Items listed in a dataset
<<<<

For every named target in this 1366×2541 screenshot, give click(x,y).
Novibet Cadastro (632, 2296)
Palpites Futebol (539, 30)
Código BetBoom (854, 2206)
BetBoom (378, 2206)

>>>>
<<<<

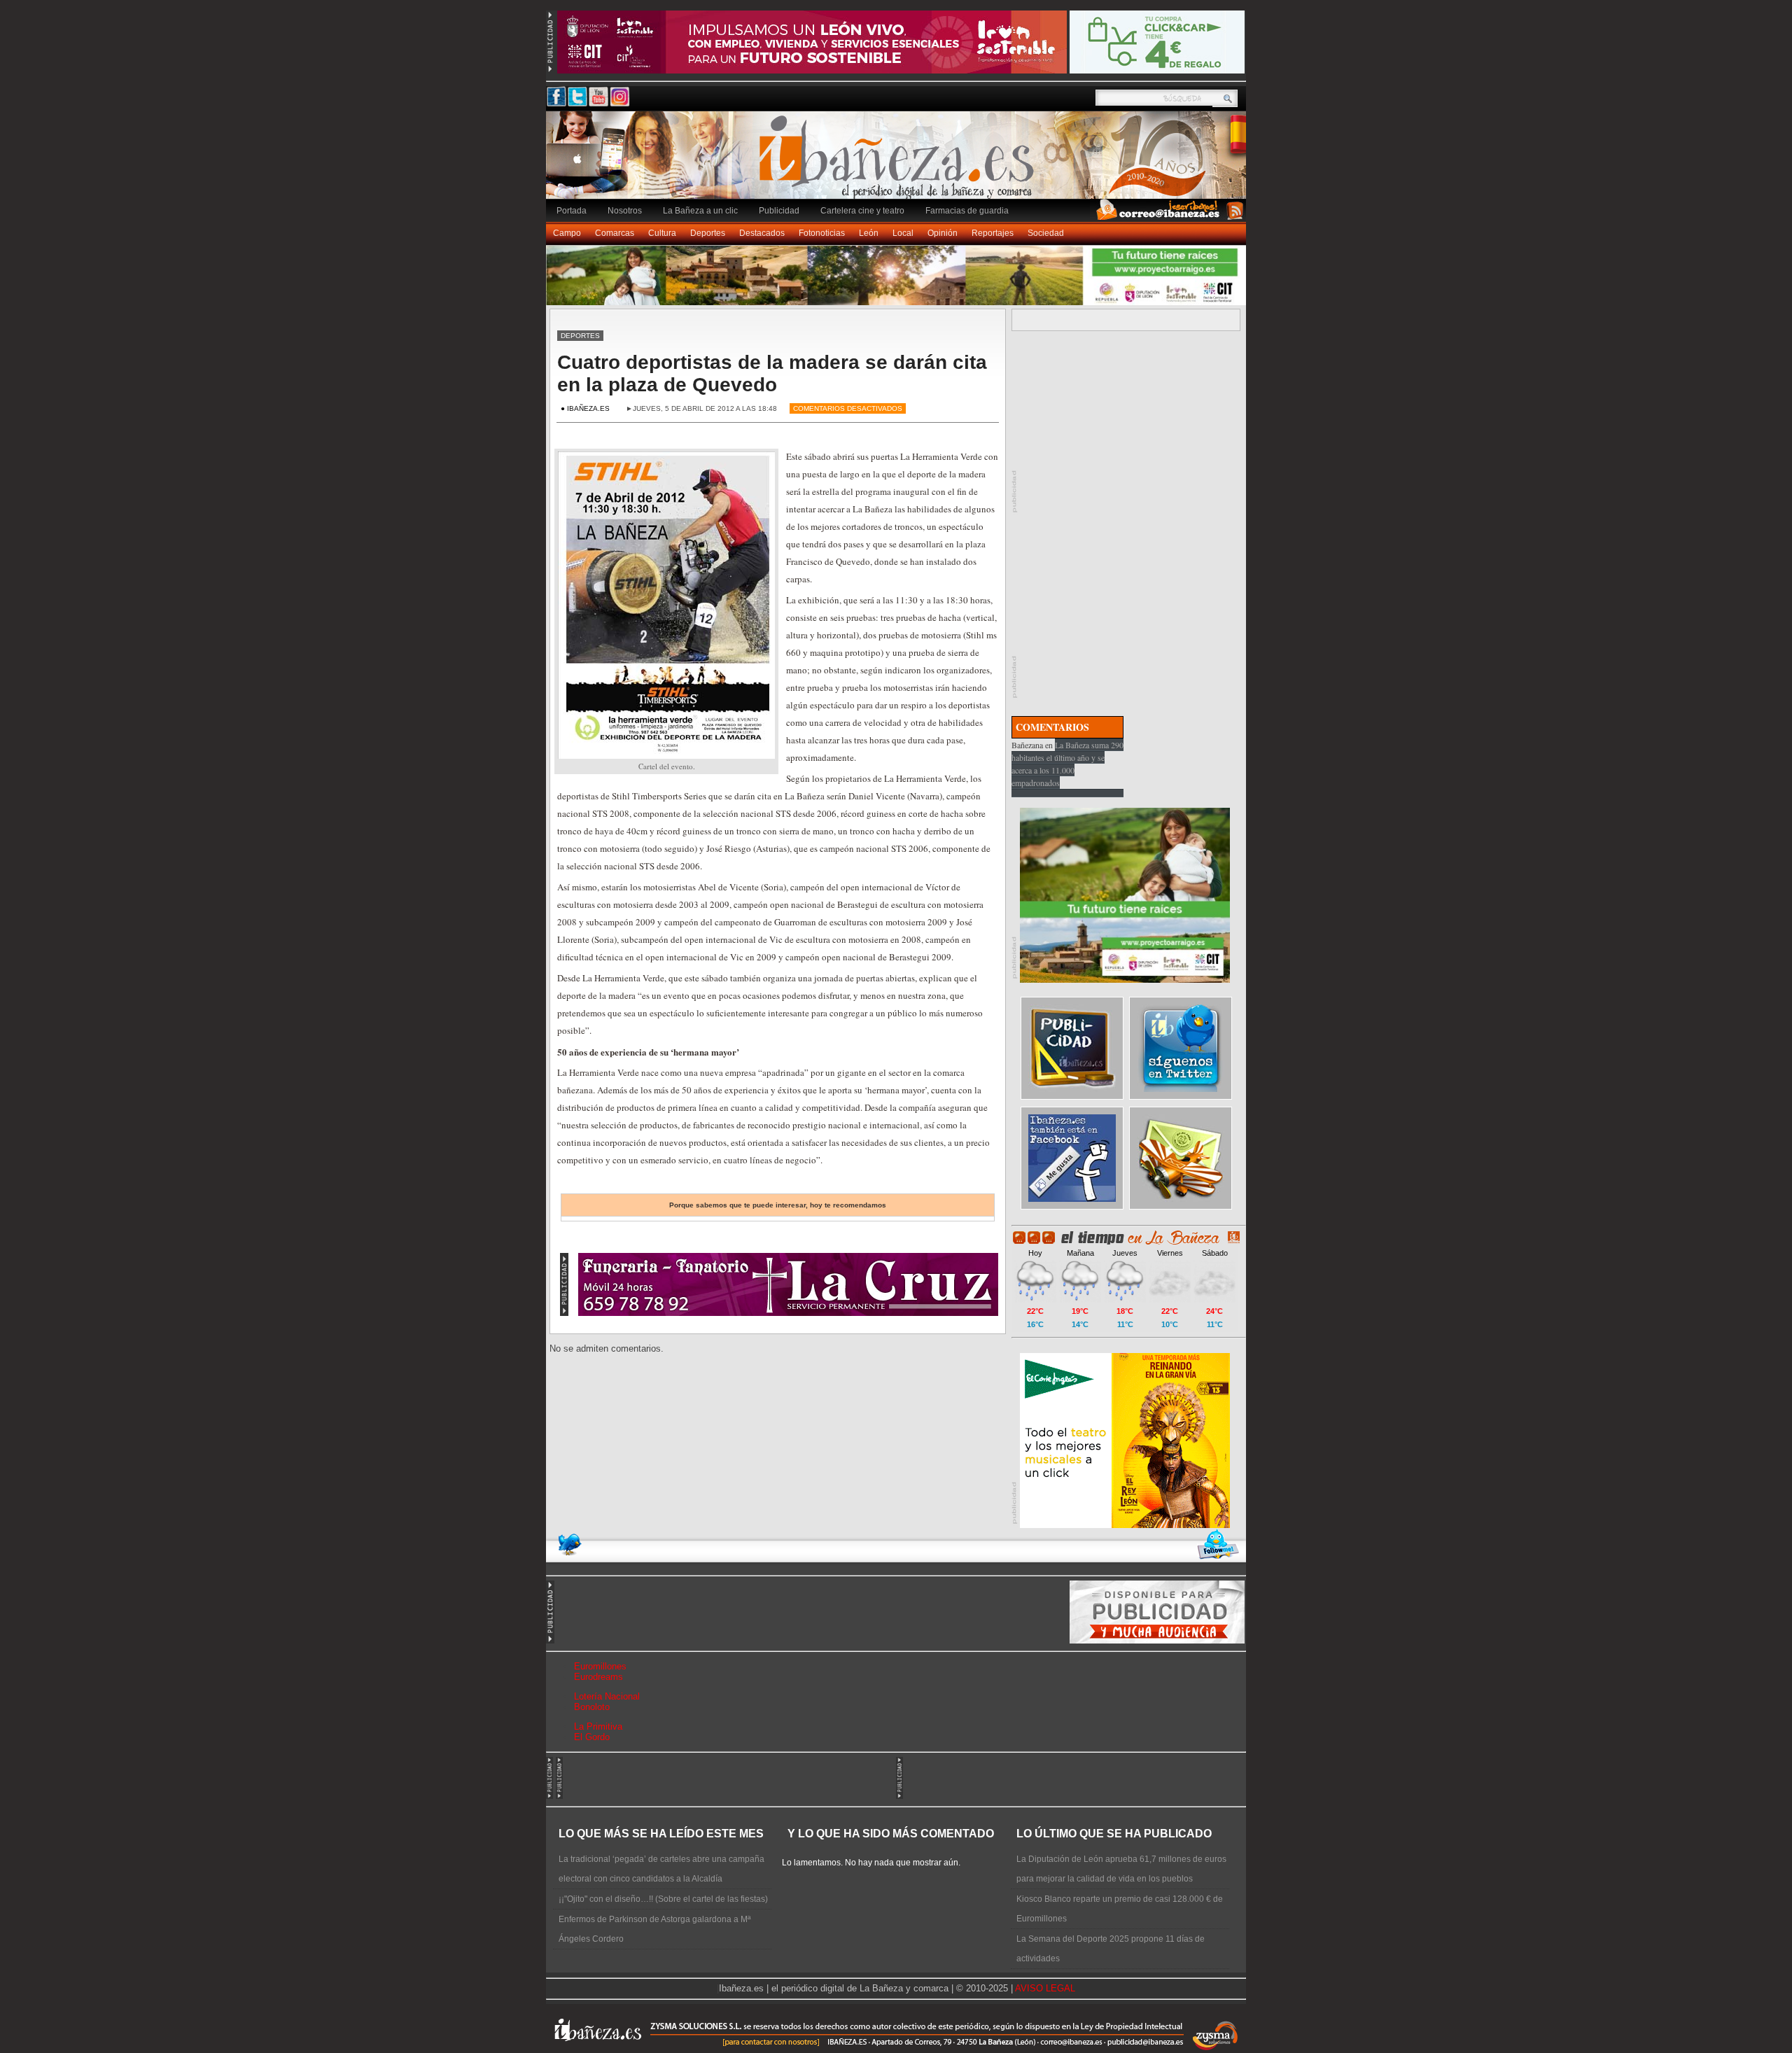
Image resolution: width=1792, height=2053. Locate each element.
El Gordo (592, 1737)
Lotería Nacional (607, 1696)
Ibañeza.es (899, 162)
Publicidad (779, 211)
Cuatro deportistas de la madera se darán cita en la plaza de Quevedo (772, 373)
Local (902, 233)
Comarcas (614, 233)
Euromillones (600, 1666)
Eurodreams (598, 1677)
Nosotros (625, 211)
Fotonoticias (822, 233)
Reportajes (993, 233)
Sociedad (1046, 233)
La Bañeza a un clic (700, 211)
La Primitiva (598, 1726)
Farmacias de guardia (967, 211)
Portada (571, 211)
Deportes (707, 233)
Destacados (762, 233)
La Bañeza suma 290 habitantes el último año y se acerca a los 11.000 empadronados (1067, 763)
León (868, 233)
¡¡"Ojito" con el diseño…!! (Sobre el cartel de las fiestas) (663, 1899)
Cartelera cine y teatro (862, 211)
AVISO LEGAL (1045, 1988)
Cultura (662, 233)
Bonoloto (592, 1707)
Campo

>>>>

To do:
Starting at the line that has "Nosotros (625, 211)" in the records above, restate word for word every line until the one that has "Destacados (762, 233)", and include that one as well.

Expected output:
Nosotros (625, 211)
Fotonoticias (822, 233)
Reportajes (993, 233)
Sociedad (1046, 233)
La Bañeza a un clic (700, 211)
La Primitiva (598, 1726)
Farmacias de guardia (967, 211)
Portada (571, 211)
Deportes (707, 233)
Destacados (762, 233)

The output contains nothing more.